Mémorial repère pour la Diaspora
Par
ailleurs, la réhabilitation de l’histoire de Tekrour et
sa mise en évidence au niveau local peut bien constituer un repère, un moyen de
se redécouvrir ou de se retrouver dans un héritage multiséculaire. Ce mémorial
pourrait bien être utile aux originaires d’Afrique, vivants en Europe ou aux
États-Unis, qui ont du mal à se retrouver dans les identités culturelles
qui leur sont proposées.

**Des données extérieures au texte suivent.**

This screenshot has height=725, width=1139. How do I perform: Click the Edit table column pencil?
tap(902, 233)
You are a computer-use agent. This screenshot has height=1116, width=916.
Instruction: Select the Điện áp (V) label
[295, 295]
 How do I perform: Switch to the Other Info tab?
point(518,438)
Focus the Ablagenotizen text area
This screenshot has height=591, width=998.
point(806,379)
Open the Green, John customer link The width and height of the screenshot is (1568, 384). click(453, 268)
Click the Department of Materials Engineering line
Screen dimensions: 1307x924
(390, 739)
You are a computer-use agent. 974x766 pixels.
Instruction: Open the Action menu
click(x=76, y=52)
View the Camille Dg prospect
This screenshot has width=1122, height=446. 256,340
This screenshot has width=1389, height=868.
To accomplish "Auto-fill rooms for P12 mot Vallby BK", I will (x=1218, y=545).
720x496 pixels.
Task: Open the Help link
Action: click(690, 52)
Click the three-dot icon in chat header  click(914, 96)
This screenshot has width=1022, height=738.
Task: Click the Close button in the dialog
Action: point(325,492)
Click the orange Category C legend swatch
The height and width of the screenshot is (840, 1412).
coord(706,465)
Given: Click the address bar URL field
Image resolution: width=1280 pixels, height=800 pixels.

Il pourrait permettre à tous ceux qui sont à la
recherche d’une source, d’une origine ou d’une appartenance historique, de se valoriser.
En
outre, au vu de la situation du pays, il est indéniable qu’il y a une urgence
pour les Universités d’être partie prenante dans la bataille du développement
sous toutes ses facettes et ceci passe nécessairement par l’adoption de
nouvelles approches méthodologiques.
C’est
dans cette perspective que le centre de recherche Baajoorɗo,
le Département d’Histoire de l’UCAD et la Commune de Doɗel
du Département de Podor, ont initié le projet de mise en place d’une plateforme
qui permette de réhabiliter l’Histoire de la vallée du fleuve du Sénégal baptisé :
Mémorial de Tekrour.
Objectifs généraux
Ø
Réhabilitation
de l’histoire du royaume de Tékrour et les
civilisations de la vallée du fleuve Sénégal par son retraçage
territorial ;
Ø
Renforcement de
la conscience historique et culturelle des ressortissants ouest africains.
Ø
Exaltation de
l’histoire facteur de paix et de concorde interculturelle
Objectifs spécifiques
Ø
Marquage
indélébile des évènements et moment importants du Royaume de Tekrour,
Ø
Marquage de
l’histoire avant le Tekrour
Ø
Positionnement
des séquences importantes, comme la Révolution des années 1760, dans l’Histoire
universelle ;
Ø
Construction
d’une symbolique historique territoriale.
Ø
Montrer le
riche patrimoine culturel des peuples de la Moyenne Vallée
Initiateurs :
Commune de Doɗel, Département
d’Histoire de l’Ucad, Centre de recherche Baajoorɗo.